Task details: The answer must consist of every record, printed exactly as it stands.
------ Data records
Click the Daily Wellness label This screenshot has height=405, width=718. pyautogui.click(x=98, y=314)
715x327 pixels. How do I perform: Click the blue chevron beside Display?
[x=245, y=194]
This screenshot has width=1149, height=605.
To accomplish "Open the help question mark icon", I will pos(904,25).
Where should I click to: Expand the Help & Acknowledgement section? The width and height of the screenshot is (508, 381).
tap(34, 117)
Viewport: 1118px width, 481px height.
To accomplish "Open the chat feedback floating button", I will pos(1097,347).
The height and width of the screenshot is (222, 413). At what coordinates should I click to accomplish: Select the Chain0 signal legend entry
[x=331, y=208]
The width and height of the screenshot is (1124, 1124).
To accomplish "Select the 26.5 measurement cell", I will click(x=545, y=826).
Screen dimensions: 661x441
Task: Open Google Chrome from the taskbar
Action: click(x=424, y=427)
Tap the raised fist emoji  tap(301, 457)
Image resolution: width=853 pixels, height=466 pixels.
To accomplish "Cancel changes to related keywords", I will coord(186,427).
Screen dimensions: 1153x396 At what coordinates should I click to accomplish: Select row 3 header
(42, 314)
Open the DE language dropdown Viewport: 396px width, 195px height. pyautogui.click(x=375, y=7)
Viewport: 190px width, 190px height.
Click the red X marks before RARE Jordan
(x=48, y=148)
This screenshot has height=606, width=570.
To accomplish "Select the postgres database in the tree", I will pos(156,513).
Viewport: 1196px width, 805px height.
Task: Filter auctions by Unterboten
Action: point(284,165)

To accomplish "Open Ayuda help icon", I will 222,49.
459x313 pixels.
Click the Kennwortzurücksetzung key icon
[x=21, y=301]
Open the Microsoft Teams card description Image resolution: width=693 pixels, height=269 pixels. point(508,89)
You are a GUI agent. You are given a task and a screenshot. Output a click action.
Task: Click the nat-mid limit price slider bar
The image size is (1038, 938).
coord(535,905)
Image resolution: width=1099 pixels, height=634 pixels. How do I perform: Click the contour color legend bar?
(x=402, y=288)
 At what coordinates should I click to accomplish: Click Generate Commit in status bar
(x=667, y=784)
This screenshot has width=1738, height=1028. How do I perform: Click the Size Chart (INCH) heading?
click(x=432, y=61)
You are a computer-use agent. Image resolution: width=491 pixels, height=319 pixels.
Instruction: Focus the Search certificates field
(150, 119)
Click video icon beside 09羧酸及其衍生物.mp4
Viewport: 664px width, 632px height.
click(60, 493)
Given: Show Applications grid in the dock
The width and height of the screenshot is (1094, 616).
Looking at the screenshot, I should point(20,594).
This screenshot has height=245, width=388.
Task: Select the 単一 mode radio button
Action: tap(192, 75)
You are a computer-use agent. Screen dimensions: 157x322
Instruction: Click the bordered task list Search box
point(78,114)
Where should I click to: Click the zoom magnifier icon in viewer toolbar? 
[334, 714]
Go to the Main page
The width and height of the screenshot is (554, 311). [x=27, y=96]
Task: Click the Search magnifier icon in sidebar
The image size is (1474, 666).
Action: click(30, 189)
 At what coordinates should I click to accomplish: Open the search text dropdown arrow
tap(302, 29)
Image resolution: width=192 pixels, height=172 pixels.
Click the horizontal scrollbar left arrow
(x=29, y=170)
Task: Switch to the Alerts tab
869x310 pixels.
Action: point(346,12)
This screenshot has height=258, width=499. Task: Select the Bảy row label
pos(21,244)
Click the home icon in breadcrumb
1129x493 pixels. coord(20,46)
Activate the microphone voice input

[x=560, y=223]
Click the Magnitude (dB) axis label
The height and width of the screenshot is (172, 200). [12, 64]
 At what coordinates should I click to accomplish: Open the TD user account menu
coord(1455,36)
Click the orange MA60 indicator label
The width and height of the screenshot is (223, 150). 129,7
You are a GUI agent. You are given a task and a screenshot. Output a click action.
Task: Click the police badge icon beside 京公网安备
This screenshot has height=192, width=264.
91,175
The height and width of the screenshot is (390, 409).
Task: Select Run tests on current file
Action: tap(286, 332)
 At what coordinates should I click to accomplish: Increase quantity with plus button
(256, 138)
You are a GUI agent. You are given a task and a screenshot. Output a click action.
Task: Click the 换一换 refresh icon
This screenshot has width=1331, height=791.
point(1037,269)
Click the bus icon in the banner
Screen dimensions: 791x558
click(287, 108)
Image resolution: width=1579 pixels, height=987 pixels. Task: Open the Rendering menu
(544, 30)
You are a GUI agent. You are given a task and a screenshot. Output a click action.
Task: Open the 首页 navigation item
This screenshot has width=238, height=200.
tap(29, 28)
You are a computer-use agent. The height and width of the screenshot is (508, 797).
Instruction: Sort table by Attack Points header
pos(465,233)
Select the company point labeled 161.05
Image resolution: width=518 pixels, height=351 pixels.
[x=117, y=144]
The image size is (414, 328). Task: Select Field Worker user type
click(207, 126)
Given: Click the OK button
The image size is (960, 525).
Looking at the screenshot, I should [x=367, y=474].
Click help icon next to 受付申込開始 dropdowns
------------
Written answer:
Click the Daily Wellness label This screenshot has height=405, width=718. pyautogui.click(x=98, y=314)
715x327 pixels. How do I perform: Click the blue chevron beside Display?
[x=245, y=194]
This screenshot has width=1149, height=605.
To accomplish "Open the help question mark icon", I will pos(904,25).
Where should I click to: Expand the Help & Acknowledgement section? The width and height of the screenshot is (508, 381).
tap(34, 117)
Viewport: 1118px width, 481px height.
To accomplish "Open the chat feedback floating button", I will pos(1097,347).
The height and width of the screenshot is (222, 413). At what coordinates should I click to accomplish: Select the Chain0 signal legend entry
[x=331, y=208]
The width and height of the screenshot is (1124, 1124).
To accomplish "Select the 26.5 measurement cell", I will click(x=545, y=826).
Screen dimensions: 661x441
Task: Open Google Chrome from the taskbar
Action: click(x=424, y=427)
Tap the raised fist emoji  tap(301, 457)
Image resolution: width=853 pixels, height=466 pixels.
To accomplish "Cancel changes to related keywords", I will coord(186,427).
Screen dimensions: 1153x396 At what coordinates should I click to accomplish: Select row 3 header
(42, 314)
Open the DE language dropdown Viewport: 396px width, 195px height. pyautogui.click(x=375, y=7)
Viewport: 190px width, 190px height.
Click the red X marks before RARE Jordan
(x=48, y=148)
This screenshot has height=606, width=570.
To accomplish "Select the postgres database in the tree", I will pos(156,513).
Viewport: 1196px width, 805px height.
Task: Filter auctions by Unterboten
Action: point(284,165)

To accomplish "Open Ayuda help icon", I will 222,49.
459x313 pixels.
Click the Kennwortzurücksetzung key icon
[x=21, y=301]
Open the Microsoft Teams card description Image resolution: width=693 pixels, height=269 pixels. point(508,89)
You are a GUI agent. You are given a task and a screenshot. Output a click action.
Task: Click the nat-mid limit price slider bar
The image size is (1038, 938).
coord(535,905)
Image resolution: width=1099 pixels, height=634 pixels. How do I perform: Click the contour color legend bar?
(x=402, y=288)
 At what coordinates should I click to accomplish: Click Generate Commit in status bar
(x=667, y=784)
This screenshot has width=1738, height=1028. How do I perform: Click the Size Chart (INCH) heading?
click(x=432, y=61)
You are a computer-use agent. Image resolution: width=491 pixels, height=319 pixels.
Instruction: Focus the Search certificates field
(150, 119)
Click video icon beside 09羧酸及其衍生物.mp4
Viewport: 664px width, 632px height.
click(60, 493)
Given: Show Applications grid in the dock
The width and height of the screenshot is (1094, 616).
Looking at the screenshot, I should point(20,594).
This screenshot has height=245, width=388.
Task: Select the 単一 mode radio button
Action: tap(192, 75)
You are a computer-use agent. Screen dimensions: 157x322
Instruction: Click the bordered task list Search box
point(78,114)
Where should I click to: Click the zoom magnifier icon in viewer toolbar? 
[334, 714]
Go to the Main page
The width and height of the screenshot is (554, 311). [x=27, y=96]
Task: Click the Search magnifier icon in sidebar
The image size is (1474, 666).
Action: click(30, 189)
 At what coordinates should I click to accomplish: Open the search text dropdown arrow
tap(302, 29)
Image resolution: width=192 pixels, height=172 pixels.
Click the horizontal scrollbar left arrow
(x=29, y=170)
Task: Switch to the Alerts tab
869x310 pixels.
Action: point(346,12)
This screenshot has height=258, width=499. Task: Select the Bảy row label
pos(21,244)
Click the home icon in breadcrumb
1129x493 pixels. coord(20,46)
Activate the microphone voice input

[x=560, y=223]
Click the Magnitude (dB) axis label
The height and width of the screenshot is (172, 200). [12, 64]
 At what coordinates should I click to accomplish: Open the TD user account menu
coord(1455,36)
Click the orange MA60 indicator label
The width and height of the screenshot is (223, 150). 129,7
You are a GUI agent. You are given a task and a screenshot. Output a click action.
Task: Click the police badge icon beside 京公网安备
This screenshot has height=192, width=264.
91,175
The height and width of the screenshot is (390, 409).
Task: Select Run tests on current file
Action: tap(286, 332)
 At what coordinates should I click to accomplish: Increase quantity with plus button
(256, 138)
You are a GUI agent. You are given a task and a screenshot. Output a click action.
Task: Click the 换一换 refresh icon
This screenshot has width=1331, height=791.
point(1037,269)
Click the bus icon in the banner
Screen dimensions: 791x558
click(287, 108)
Image resolution: width=1579 pixels, height=987 pixels. Task: Open the Rendering menu
(544, 30)
You are a GUI agent. You are given a task and a screenshot. Output a click action.
Task: Open the 首页 navigation item
This screenshot has width=238, height=200.
tap(29, 28)
You are a computer-use agent. The height and width of the screenshot is (508, 797).
Instruction: Sort table by Attack Points header
pos(465,233)
Select the company point labeled 161.05
Image resolution: width=518 pixels, height=351 pixels.
[x=117, y=144]
The image size is (414, 328). Task: Select Field Worker user type
click(207, 126)
Given: Click the OK button
The image size is (960, 525).
Looking at the screenshot, I should [x=367, y=474].
Click help icon next to 受付申込開始 dropdowns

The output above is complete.